>>>

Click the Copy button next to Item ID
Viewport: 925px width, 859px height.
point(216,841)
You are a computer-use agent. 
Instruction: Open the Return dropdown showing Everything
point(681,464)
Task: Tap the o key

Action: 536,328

<<<
>>>

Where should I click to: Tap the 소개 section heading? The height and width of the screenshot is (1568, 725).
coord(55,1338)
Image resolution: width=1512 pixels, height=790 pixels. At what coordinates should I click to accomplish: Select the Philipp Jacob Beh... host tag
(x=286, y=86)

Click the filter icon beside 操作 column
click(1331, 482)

<<<
>>>

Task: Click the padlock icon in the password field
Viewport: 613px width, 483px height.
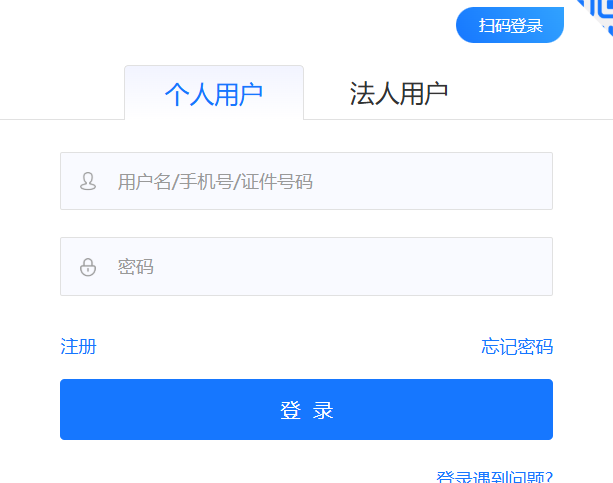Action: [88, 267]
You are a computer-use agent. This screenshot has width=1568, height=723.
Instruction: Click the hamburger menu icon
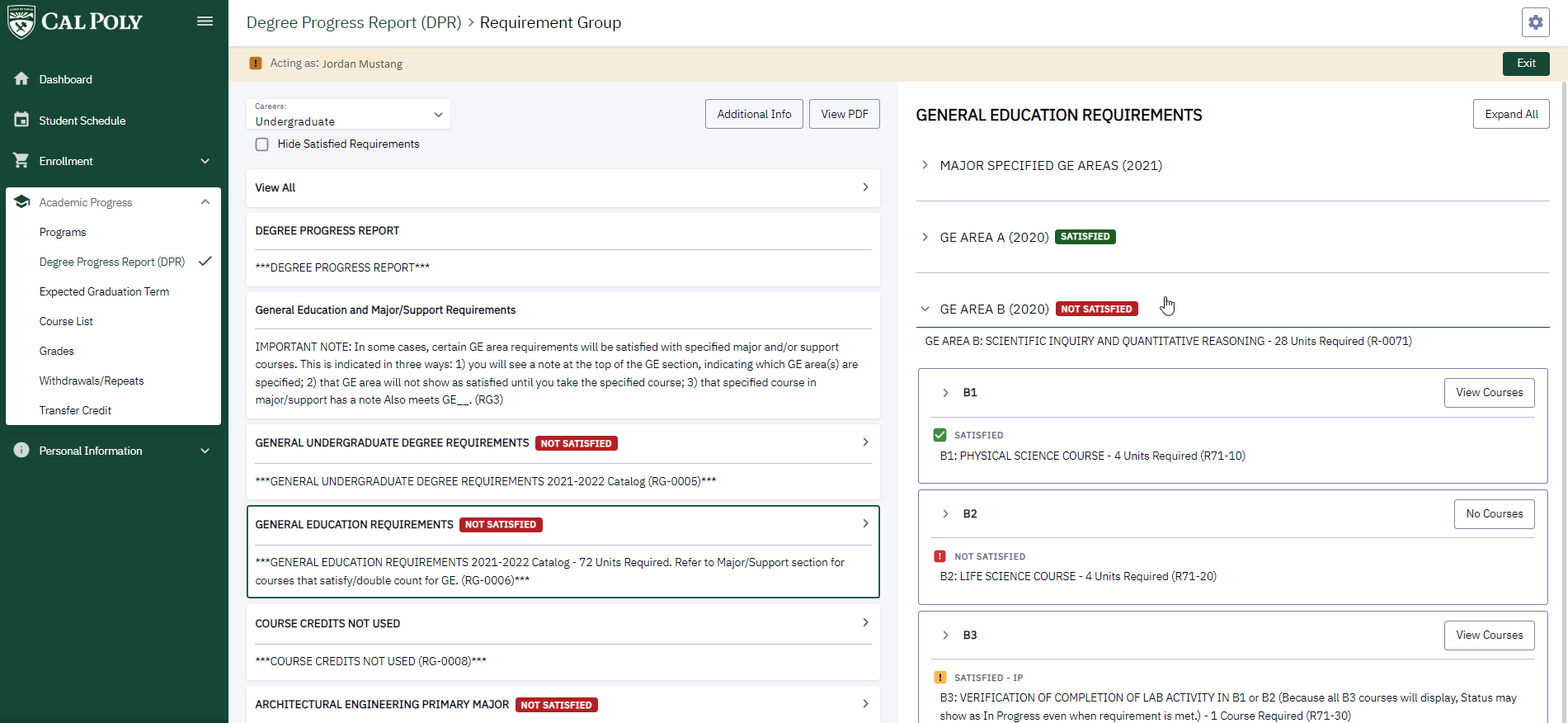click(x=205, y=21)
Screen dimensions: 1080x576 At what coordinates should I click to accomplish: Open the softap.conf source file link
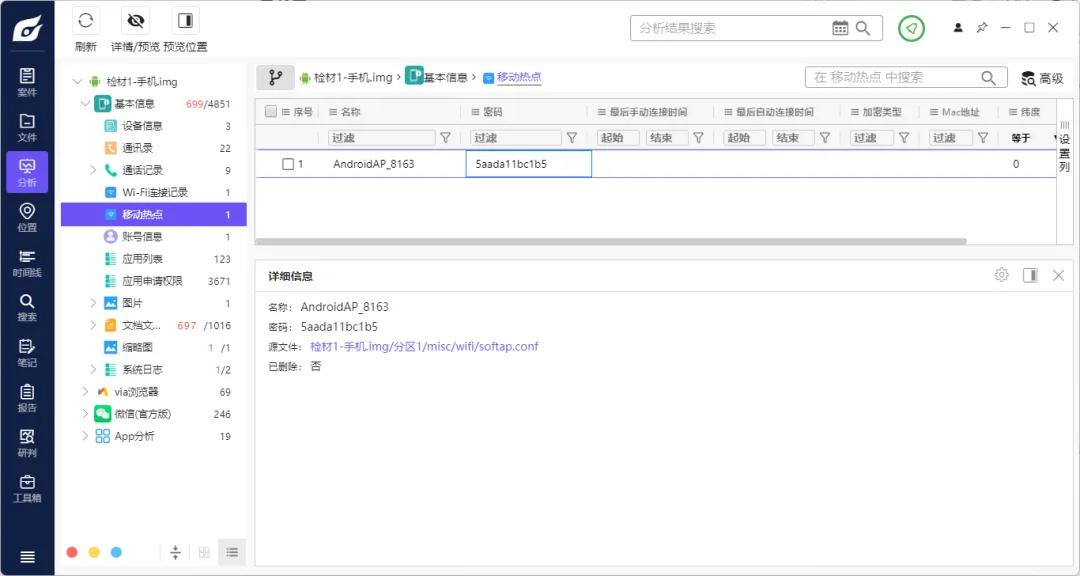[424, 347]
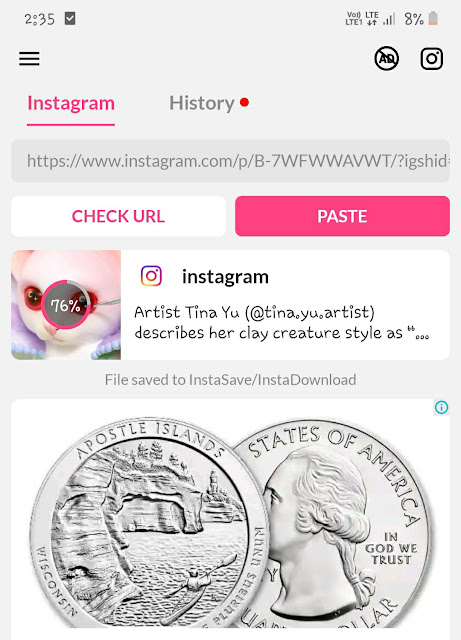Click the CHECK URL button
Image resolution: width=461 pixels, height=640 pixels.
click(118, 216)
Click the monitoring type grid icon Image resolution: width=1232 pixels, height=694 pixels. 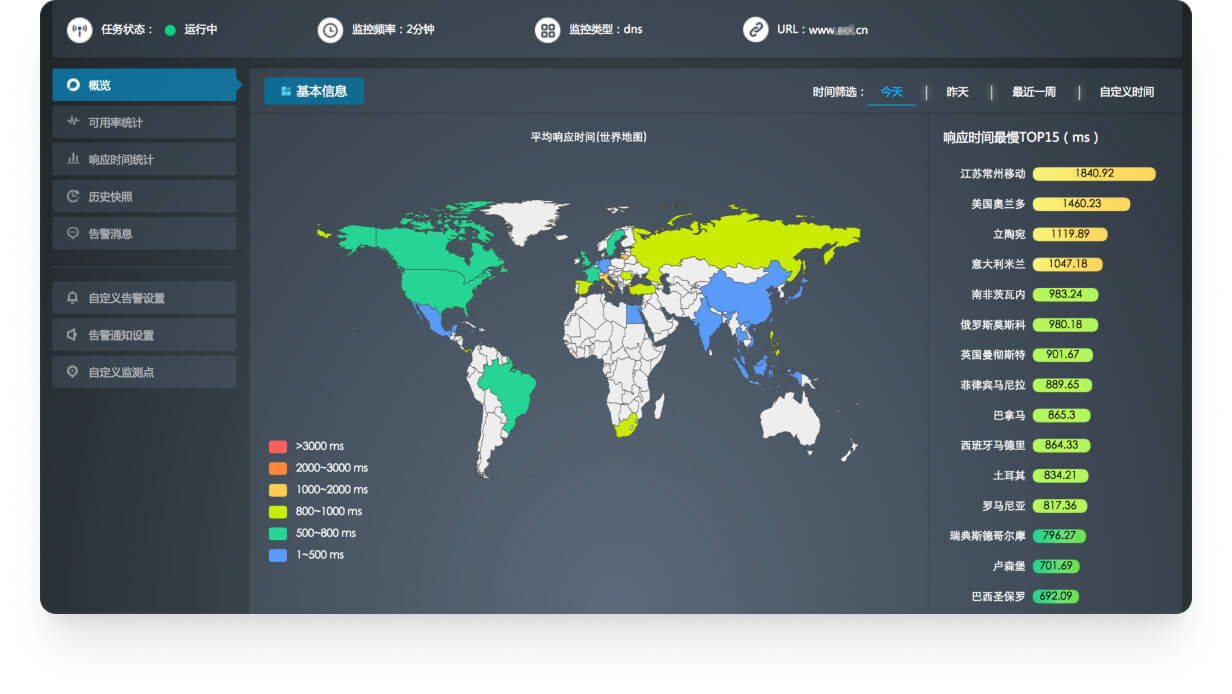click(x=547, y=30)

<<<

_Assignment_
Pull out all lines from the listing that contain the string "computer".

_Reply_
You are a computer-use agent. 
You are a computer-use agent. This screenshot has width=1568, height=723.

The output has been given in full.